No sábado passado, pela manhã, fui ao mercado comprar peixe fresco para assar.

Foi em Setúbal, no Livramento, onde, além da habitual freguesia, deparei com uma clientela sazonal muito especial, à procura, não de carapau ou besugo, mas de votos: a campanha do PSD entrava em campanha eleitoral. Podia ter sido outra qualquer, mas foi, exactamente, a caravana laranja que encontrei a sopesar citrinos sucos no mercado local.

Às tantas, deparei, olhos nos olhos, com Passos Coelho que, aliás, conheço pessoalmente.

Não havia nenhum motivo ético, nem princípio político ou ideológico, para me furtar ao encontro e, por isso, cumprimentei-o dizendo-lhe, à cabeça, que lhe tinha corrido bem o debate da véspera (com José Sócrates). Depois, acrescentei, já em desacordo político, que quando “lá estivesse”, no poder, entenda-se, não deveria executar o programa de privatizações anunciado, porque, para além de diversos aspectos políticos e ideológicos, significaria um mau negócio para Portugal. De uma forma simpática, Passos Coelho entendeu por bem esclarecer-me acerca dos motivos que forçariam a necessidade de vendermos empresas e, destacando a TAP, sublinhou que o estado não tinha dinheiro.

Despedimo-nos, indo ele aos votos e eu ao peixe, antes que se fizesse tarde.

À noite, depois de ter que digerir (mal) o quarto triunfo do F. C. do Porto nesta época, fui forçado a tragar o licor amargo das diversas reacções motivadas por uma inesperada notícia que tinha sido passada pela SIC Notícias: eu, ex-presidente e ex-comunista, tinha-me cruzado com o candidato Passos Coelho e, diziam, apoiava-o! Ou seja, em quatro afirmações, duas eram falsas: ser ex-comunista e ser apoiante do PSD.

Fui, em tempo oportuno, avisado do que estava a correr, através de diversos amigos e amigas, dois deles da direcção do PCP, o que me possibilitou envidar esforços no sentido de desmentir e rectificar a aleivosia. Mas, não obstante o tal canal ter rectificado a falsa notícia (a partir das 23h30), todos sabemos, os que andamos nisto há uns tempos, que, uma vez lançada a atoarda, haverá sempre um lastro de dúvida especulativa que subsiste, manchando a honorabilidade de quem a pretende manter.

Nem sequer são os efeitos político-partidários e eleitorais o que conta no rescaldo deste episódio. De facto, não creio que o fait-divers tenha qualquer efeito sobre a votação da CDU ou do PSD, porque o assunto não chegou a ter relevância suficiente a esse nível.

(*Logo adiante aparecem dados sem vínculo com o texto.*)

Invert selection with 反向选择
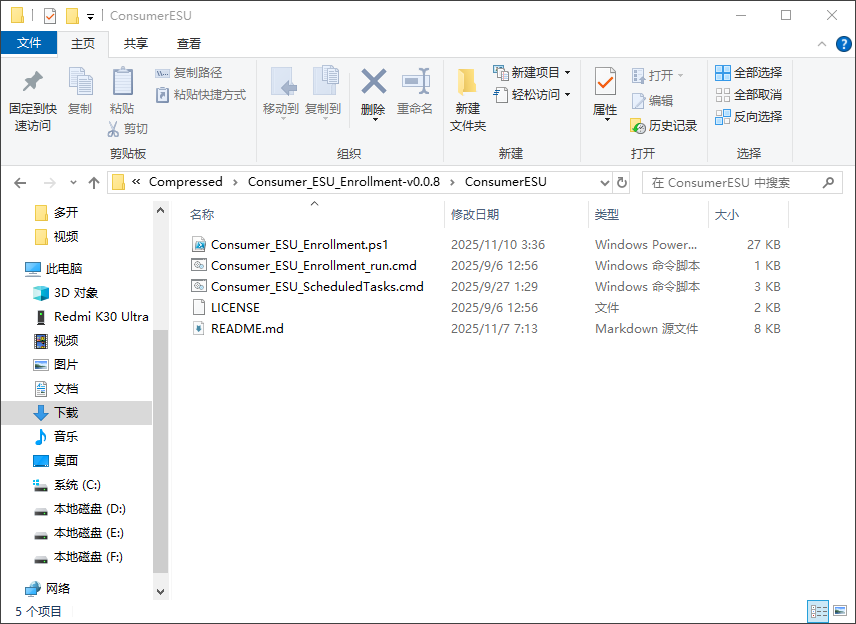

Contudo, a nível pessoal, e mais uma vez, a dúvida instalada em alguns espíritos, é-me adversa.

Não deixa de ser preocupante que haja, pelos vistos, tanta gente, e em particular “camaradas e amigos”, tão permeáveis a este tipo de contra-informação difamatória gerada no mau trabalho jornalístico. Digo-o, porque as principais reacções negativas que me chegaram, indirectamente, são desse sector de opinião!

Até parece que há quem deseje, há muitos anos, comprovar uma tese, sucessivamente demonstrada como falsa, segundo a qual eu seria um mau compagnon de route! O que será que esses “amigos” pretenderão demonstrar com as suas elucubrações precoces recheadas de críticas e reparos? E, por que razão o farão?

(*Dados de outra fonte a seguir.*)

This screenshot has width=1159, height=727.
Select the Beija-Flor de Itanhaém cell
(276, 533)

Bom, tenho que ser justo, também alguns socialistas se manifestaram incomodados com o meu suposto apoio ao Passos Coelho!

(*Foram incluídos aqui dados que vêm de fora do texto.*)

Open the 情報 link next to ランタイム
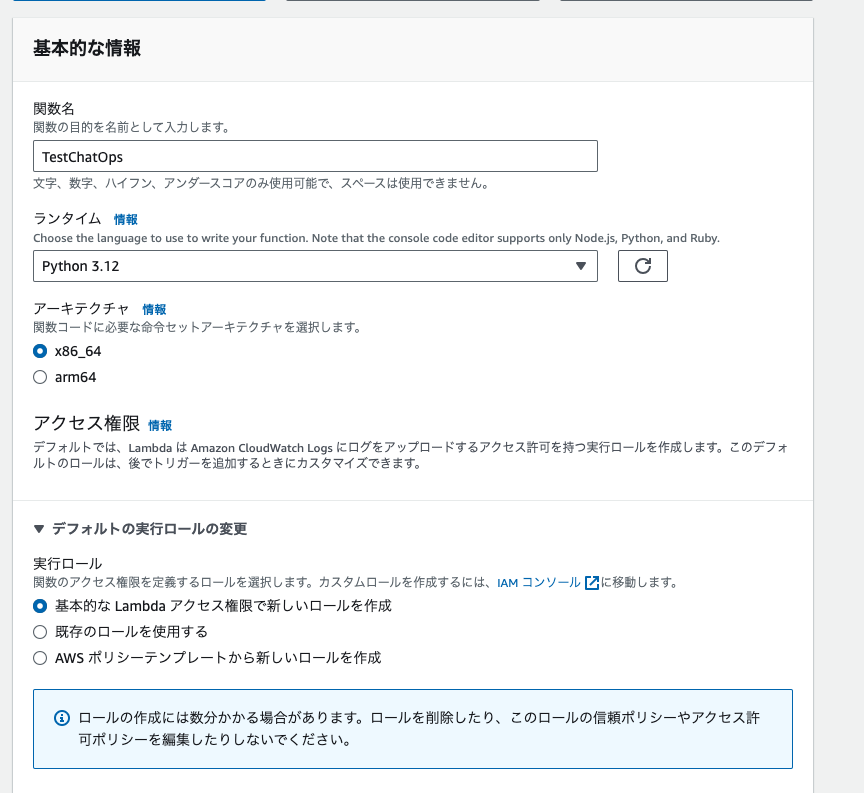Viewport: 864px width, 793px height. point(126,219)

Há muitos anos, também com base numa notícia falsa escarrapachada num semanário, fui dado como rico e instalado em Moçambique, coisa de que nunca me apercebi. Nesse tempo, porém, ninguém me avisou desse e de outros boatos difamatórios e, assim, ainda hoje há pessoas que me julgam refastelado nos trópicos.

Agradeço, portanto, a amizade e a camaradagem de quem, desta vez, me alertou em tempo oportuno.

Só não prometo deixar de ir ao mercado a Setúbal : – É que, apesar de alguns dislates urbanos, há lá, de facto, bons produtos da terra e do mar.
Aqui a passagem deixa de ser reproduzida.